The food market is saturated with “healthy” foods. The demand for healthier alternatives is incredibly high and the food/supplement companies are quite aware of this. So they are using clever and sneaky marketing tactics to attract the uneducated consumer. It’s no surprise that people are finding it difficult to know the difference between what’s actually healthy for them and what’s not. Here are three “healthy” foods that could be preventing you from achieving your goals.
Seeds and Nuts
While packed with nutrition, these little snacks can pack a huge caloric punch. For example, one cup of almonds contains over 800 calories. The problem with seeds and nuts is that they are so easy to over-consume. A 2 oz. serving of nuts isn’t that high in calories but how easy is it to eat a few handfuls? Before you know it, you’ve just munched through the equivalent of 8-10 oz. and a scary amount of calories.
Many people choose to snack on seeds and nuts because they are “healthy.” But be warned; an excess in calories is an excess in calories. It doesn’t matter if the calories are “healthy” or not; if you’re eating in a caloric surplus, you will more than likely gain weight.
Nuts are also occasionally accredited with containing protein. While it is true that nuts do have protein, it’s important to note that nuts are an incomplete protein source, meaning that they do not contain all of the essential amino acids. Nuts should not be relied upon as a significant protein source.
So while nuts are delicious and packed with nutrients, they should be consumed wisely with total overall caloric and macronutrient intake in mind.
Yes, wine does have some beneficial nutrients, none more so proclaimed than resveratrol. However, the amount of wine one would have to consume to get a beneficial dose of resveratrol would be totally negated by the amount of alcohol in the wine.
Some people respond better to alcohol than others and are able to get away with a higher consumption without seeing any changes to their body. Others are not so lucky. A glass of wine every night can be just fine for some, while for others, it could severely restrict their fat-loss efforts.
It should come as no surprise that alcohol consumption has the potential to stall your fat loss and prevent muscle gain. Alcohol significantly decreases protein synthesis and greatly affects your recovery ability. If you want to get the most out of your time in the gym, you would be wise to consume alcohol responsibly.
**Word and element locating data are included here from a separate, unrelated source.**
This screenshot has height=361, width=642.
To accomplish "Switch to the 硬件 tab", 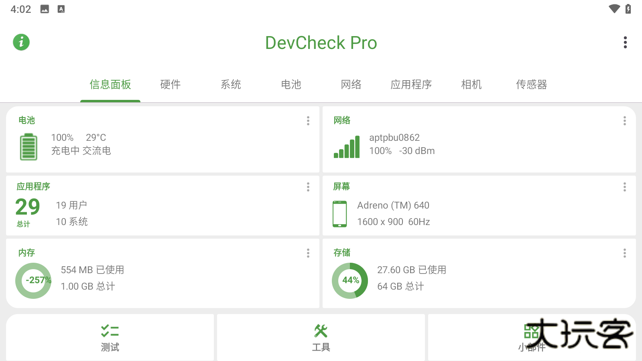I will point(170,85).
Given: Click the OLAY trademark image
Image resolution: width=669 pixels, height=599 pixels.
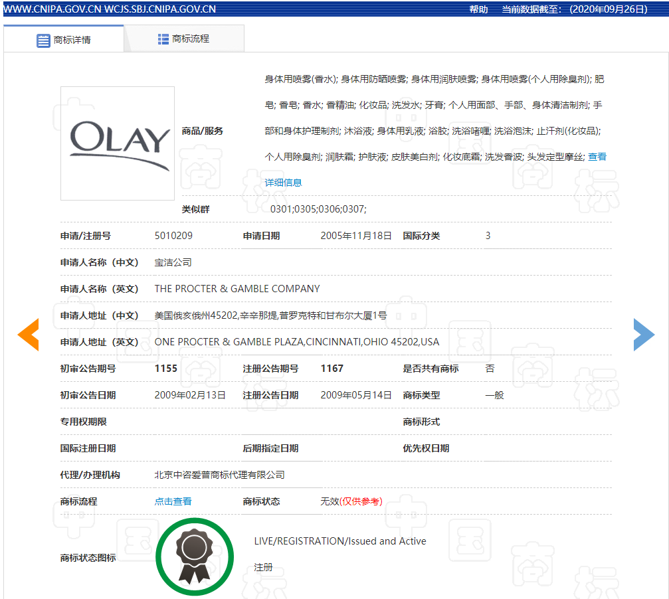Looking at the screenshot, I should tap(117, 143).

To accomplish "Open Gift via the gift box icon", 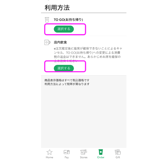I will (x=118, y=152).
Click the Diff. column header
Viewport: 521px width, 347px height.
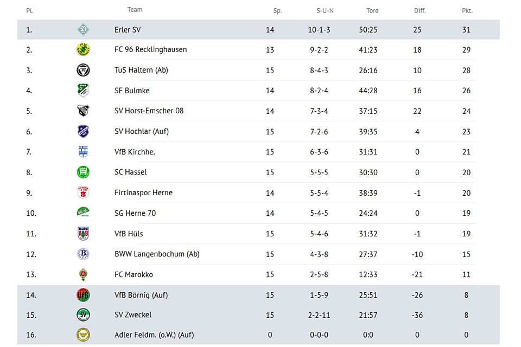[x=420, y=10]
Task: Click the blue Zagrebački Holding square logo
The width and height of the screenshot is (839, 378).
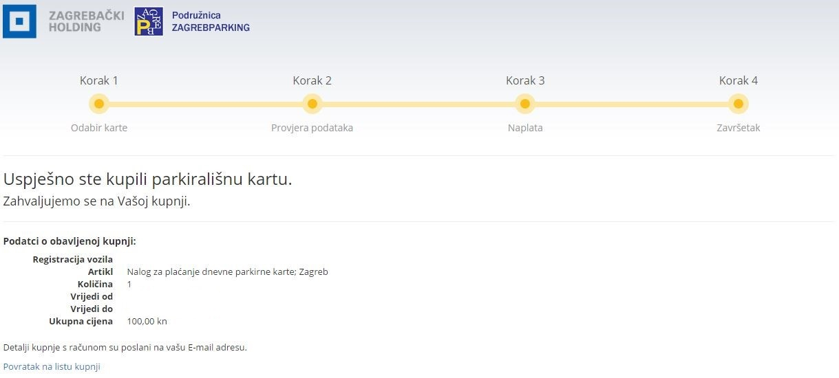Action: (20, 21)
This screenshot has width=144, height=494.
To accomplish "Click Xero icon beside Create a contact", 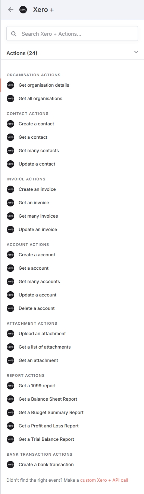I will point(10,124).
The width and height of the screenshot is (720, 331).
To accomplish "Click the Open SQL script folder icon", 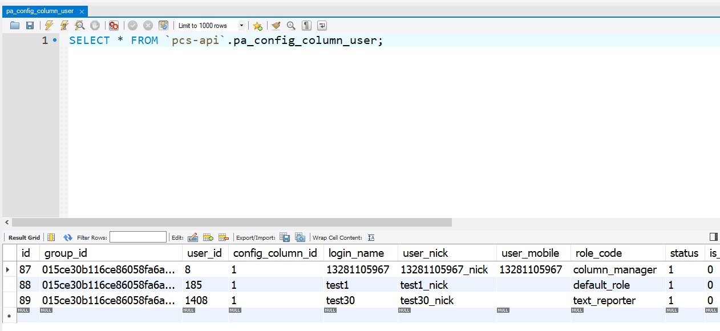I will coord(15,26).
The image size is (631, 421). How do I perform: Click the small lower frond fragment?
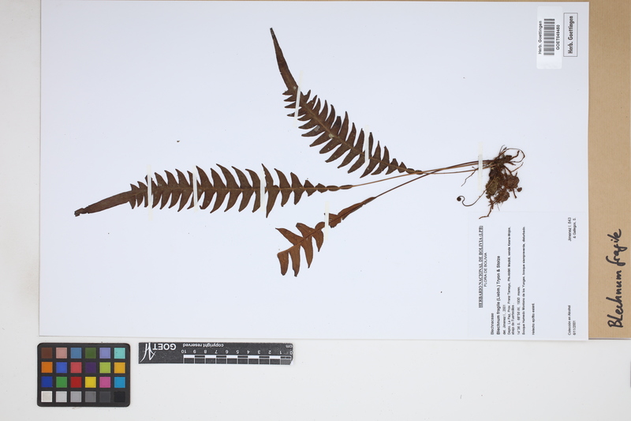pos(304,241)
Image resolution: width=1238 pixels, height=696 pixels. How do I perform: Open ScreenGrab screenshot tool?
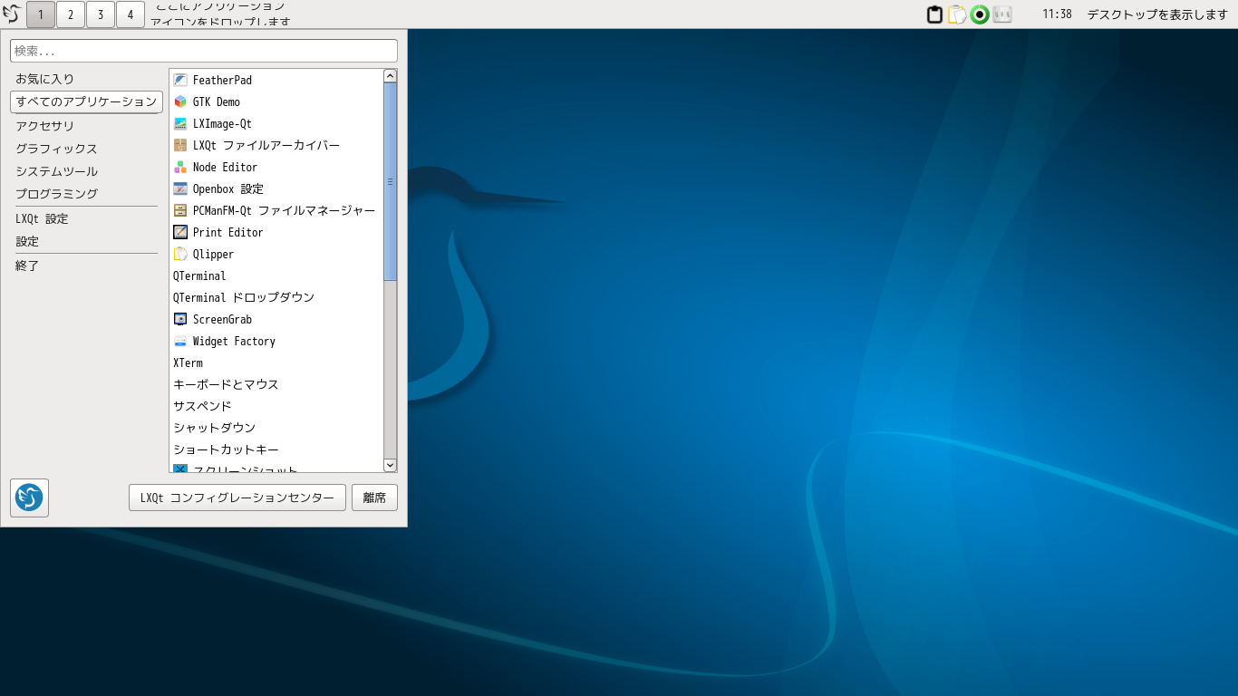click(222, 320)
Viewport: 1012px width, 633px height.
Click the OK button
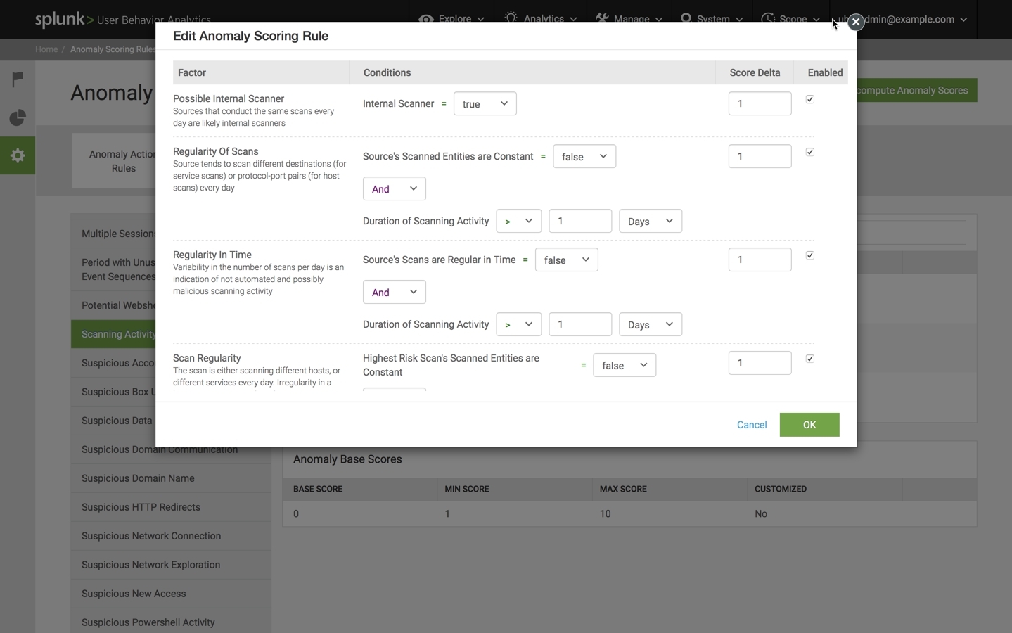point(809,425)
Yes, fruit can inhibit your fat loss efforts. Fruits are packed with a great amount of nutrients but you must also be aware of the sugars they contain. Fruits are actually a little different than other carbohydrates. Fruits contain fructose (as well as sucrose), which act slightly differently in the body. Fructose is more likely to be used/stored by the liver than by muscle tissue. If your liver glycogen and energy demands are met, than that fructose could potentially be stored as fat, even if your muscle glycogen is low.
Fruits such as apples, bananas, oranges, and grapes contain the highest amounts of sugar among fruits. In order to avoid excess sugar, you should consume fruits such as blueberries, blackberries, strawberries, and raspberries more frequently than the higher sugar containing fruits.
This article is in no way, shape, or form telling you that these foods are bad for you and should be avoided. That’s not the intention. The intention is to get you to be more aware of what you are putting in your body. The “healthy” food marketplace is a very dangerous place, filled with false advertisements and misleading claims. So be sure to do your due-diligence and not blindly trust what you see in advertisements.